Premium prices Small acres and Argentine crop failure should create favourable prices
MORDEN, Man. — Farmers with the guts to grow edible beans this year should get a bellyful of good prices this year, says a leading exporter of the crops.
Low acres in the North American bean belt and devastation of the crop in Argentina add up to big prices and good demand.
“Most varieties look bullish,” said Legumex Walker special crops merchandiser Ivan Sabourin, as he gave a market outlook during the Manitoba Pulse Growers Association annual field day.
“Hopefully we can take advantage of this year and everyone will do well.”
Bad prices compared to other crop choices last year led to low acres being seeded in Manitoba.
Then the heart of North Dakota bean country was hit by saturated soils in the spring, preventing much seeding.
That left North American production low, so the wreck of the crop in Argentina has left global tradeable supplies short and buyers scrambling to find supplies.
Black beans were particularly badly hit by the Argentine wreck.
“They virtually had a zero crop last year,” said Sabourin.
The major producer and exporter will actually have to import seed for its next crop.
Pinto bean production is very low in North America after Manitoba growers slashed acres and North Dakota growers couldn’t seed what they planned. In the Grafton and Devil’s Lake areas, farmers couldn’t get onto their fields and didn’t get their contracted acres in, Sabourin said.
Altogether, North American production will probably be down 40 percent. That has radically changed the supply and demand balance.
“The carryover we thought might be an issue this year should not be present going into this crop year,” said Sabourin.
There will probably be less than two million bags in store this crop year, which is little more than a month’s supply.

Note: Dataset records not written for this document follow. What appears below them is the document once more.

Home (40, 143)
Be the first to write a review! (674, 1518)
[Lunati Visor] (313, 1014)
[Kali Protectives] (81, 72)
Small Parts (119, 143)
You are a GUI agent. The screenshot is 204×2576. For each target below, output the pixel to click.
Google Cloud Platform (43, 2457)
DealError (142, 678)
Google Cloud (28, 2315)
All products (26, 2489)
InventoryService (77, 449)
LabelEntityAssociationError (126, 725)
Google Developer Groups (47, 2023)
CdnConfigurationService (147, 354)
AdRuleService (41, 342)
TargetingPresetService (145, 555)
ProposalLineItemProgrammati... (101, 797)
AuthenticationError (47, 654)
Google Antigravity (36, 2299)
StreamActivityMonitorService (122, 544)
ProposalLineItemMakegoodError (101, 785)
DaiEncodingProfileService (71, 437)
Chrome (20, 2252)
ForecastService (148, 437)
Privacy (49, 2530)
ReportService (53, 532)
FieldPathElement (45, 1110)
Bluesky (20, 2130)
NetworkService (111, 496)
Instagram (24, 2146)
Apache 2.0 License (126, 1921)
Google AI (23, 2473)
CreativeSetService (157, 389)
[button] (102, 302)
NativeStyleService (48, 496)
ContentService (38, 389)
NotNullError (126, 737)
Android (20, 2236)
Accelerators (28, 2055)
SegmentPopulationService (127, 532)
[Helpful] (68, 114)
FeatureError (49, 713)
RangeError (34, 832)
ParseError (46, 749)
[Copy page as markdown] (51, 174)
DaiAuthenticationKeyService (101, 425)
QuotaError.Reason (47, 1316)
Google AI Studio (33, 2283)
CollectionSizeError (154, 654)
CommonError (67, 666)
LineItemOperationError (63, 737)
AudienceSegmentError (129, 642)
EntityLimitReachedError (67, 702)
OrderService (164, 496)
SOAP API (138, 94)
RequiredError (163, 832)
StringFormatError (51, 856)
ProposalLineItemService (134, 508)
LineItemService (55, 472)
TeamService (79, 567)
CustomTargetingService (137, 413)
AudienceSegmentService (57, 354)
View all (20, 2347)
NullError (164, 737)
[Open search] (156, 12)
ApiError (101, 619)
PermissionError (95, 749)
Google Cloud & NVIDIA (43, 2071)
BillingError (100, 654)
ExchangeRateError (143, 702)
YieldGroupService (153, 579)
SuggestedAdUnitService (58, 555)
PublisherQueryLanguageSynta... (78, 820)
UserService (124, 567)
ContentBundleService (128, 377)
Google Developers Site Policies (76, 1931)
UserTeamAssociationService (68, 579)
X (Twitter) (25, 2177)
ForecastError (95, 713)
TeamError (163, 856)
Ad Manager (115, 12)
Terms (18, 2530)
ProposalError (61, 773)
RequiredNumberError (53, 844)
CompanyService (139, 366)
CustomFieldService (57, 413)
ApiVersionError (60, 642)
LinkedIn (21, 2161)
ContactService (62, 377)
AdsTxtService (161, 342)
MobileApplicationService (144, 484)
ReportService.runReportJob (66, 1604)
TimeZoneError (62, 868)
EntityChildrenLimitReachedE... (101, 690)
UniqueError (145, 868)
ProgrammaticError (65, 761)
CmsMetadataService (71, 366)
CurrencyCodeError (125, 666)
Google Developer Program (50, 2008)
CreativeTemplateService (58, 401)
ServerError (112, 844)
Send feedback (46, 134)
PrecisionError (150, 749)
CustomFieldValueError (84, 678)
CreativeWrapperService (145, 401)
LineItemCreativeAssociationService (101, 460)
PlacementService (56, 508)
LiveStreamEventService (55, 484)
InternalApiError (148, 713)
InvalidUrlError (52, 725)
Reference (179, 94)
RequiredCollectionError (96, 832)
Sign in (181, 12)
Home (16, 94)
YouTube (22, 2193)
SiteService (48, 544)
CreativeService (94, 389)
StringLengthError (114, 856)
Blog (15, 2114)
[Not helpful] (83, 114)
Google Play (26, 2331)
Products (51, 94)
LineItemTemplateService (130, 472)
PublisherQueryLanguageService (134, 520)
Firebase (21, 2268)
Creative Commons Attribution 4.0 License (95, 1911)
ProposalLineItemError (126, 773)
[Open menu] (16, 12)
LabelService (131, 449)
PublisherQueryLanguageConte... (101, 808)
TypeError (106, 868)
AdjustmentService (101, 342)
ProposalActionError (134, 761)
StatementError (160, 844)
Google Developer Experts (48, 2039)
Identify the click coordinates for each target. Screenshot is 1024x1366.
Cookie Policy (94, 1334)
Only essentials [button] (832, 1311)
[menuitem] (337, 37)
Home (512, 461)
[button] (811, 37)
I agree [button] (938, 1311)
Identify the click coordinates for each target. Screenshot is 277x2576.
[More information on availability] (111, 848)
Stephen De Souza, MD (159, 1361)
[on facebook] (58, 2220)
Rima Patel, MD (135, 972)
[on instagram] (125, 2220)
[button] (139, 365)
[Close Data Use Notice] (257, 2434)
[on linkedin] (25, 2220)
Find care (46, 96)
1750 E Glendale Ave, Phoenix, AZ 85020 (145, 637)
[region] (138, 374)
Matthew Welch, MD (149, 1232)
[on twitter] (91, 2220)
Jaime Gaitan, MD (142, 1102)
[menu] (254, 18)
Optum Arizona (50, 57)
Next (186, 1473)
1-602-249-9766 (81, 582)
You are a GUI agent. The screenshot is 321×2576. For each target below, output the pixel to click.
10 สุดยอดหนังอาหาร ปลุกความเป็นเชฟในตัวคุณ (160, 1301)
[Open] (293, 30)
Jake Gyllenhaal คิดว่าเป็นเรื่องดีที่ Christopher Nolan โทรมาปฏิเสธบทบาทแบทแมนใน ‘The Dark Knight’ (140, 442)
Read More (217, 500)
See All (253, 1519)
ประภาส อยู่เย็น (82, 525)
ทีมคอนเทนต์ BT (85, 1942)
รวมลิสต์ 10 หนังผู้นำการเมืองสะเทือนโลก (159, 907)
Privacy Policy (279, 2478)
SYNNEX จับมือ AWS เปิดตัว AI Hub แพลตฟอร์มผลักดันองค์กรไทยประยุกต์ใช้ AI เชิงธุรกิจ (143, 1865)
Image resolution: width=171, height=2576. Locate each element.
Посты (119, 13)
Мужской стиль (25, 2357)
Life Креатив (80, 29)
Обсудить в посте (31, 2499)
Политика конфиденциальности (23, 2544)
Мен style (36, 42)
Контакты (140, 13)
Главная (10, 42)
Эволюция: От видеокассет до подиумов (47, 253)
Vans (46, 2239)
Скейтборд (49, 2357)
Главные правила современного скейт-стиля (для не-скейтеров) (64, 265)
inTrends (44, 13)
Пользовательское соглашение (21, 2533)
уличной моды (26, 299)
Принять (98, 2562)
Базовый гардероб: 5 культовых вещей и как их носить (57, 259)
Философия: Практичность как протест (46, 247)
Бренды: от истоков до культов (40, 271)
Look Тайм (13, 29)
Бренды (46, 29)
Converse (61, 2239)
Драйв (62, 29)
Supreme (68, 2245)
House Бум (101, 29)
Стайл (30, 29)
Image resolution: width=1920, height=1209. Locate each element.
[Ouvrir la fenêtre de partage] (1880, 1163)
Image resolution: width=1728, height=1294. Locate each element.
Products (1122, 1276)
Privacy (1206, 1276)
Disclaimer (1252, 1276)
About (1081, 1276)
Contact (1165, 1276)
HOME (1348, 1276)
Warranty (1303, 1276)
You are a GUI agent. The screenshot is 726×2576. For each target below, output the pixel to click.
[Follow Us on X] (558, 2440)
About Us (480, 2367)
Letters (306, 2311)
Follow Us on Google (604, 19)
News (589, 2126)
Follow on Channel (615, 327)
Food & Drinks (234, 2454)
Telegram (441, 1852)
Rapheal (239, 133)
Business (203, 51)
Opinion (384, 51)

Manitoba growers might not see the same premium prices compared to North Dakota prices this year, Sabourin said, because the premiums were based on export sales out of Montreal. This year sales are likely to be dominated by purchases by American processors, so American growers are likely to have the freight advantage.
“If you’re comparing the North Dakota price from last year to this year, don’t expect those same premiums as we saw this year,” said Sabourin.
Few Manitoba farmers grew cranberry beans this year, after facing poor returns because of Argentine and Chinese competition, but anyone who did is looking at good prices.
“They should be near all-time highs,” said Sabourin.
A perennial wild card in the market is the Chinese situation, both for production and stocks.
“It’s still a question mark. We don’t have a clear picture of what China has to offer for next year.”